EXTRACT TO READ:
-=-=-

# Prices?



## hornitosmonster (Sep 5, 2006)

I have a possible source...but sticks run around $20-$25. How bad is this? My previous source in an other country moved...so I'm down to this one


----------



## Twill413 (Jul 19, 2006)

hornitosmonster said:


> I have a possible source...but sticks run around $20-$25. How bad is this? My previous source in an other country moved...so I'm down to this one


Well that all depends on what we are buying now doesn't it? If you were paying $20-$25 for a parti short, not a good deal. If you are buying Monte A's, then it's not too bad. More info needed would be the best thing to take away.


----------



## luckybandit (Jul 9, 2006)

Still not up to that $20 to $25 a stick yet maybe a gift somedat from the cigar fairy

bandit


----------



## coppertop (Dec 29, 2003)

hornitosmonster said:


> I have a possible source...but sticks run around $20-$25. How bad is this? My previous source in an other country moved...so I'm down to this one


Hi, who are you again? You need to be around here for a while before you start asking questions about sources and prices. I realize you aren't asking for a source, but you are asking about the prices of a supposed source you've discovered. I'd say stick around, get to know the people here, then you can ask that question. Or you can order from what ever source you have, take a picture of the cigars, post them here, and then ask if your cigar looks legit; however I would suggest the former, stick around, get to know the members here, let them get to know you, then proceed from there.

-=-=-

RECORDED DATA:
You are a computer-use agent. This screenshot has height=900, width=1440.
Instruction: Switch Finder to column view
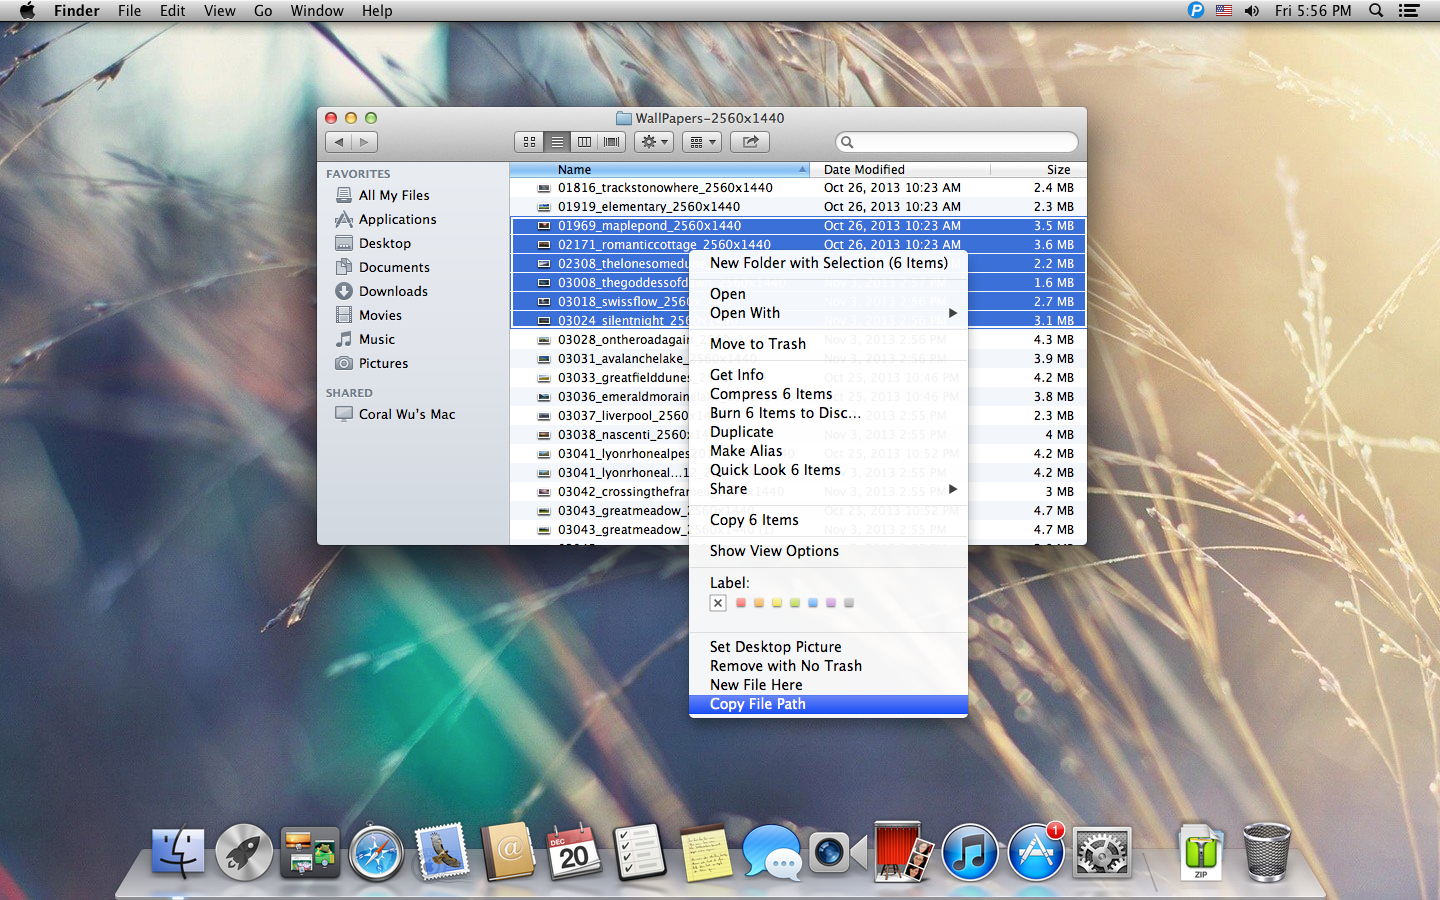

-=-=-

STATED GOAL 1:
Using the cigar price thread, answer each question on its own line:
(a) What price per stick does hornitosmonster give for the possible source?
(b) For which cigar does Twill413 say that price would not be a good deal?
(c) What does coppertop say a person needs to do before asking about sources and prices?
STATED GOAL 2: Print the passage of the cigar price thread between "Well that all" and "to take away.", inclusive.

WRITTEN REPLY 1:
(a) Around $20-$25 per stick.
(b) A parti short.
(c) Be around here for a while.

WRITTEN REPLY 2:
Well that all depends on what we are buying now doesn't it? If you were paying $20-$25 for a parti short, not a good deal. If you are buying Monte A's, then it's not too bad. More info needed would be the best thing to take away.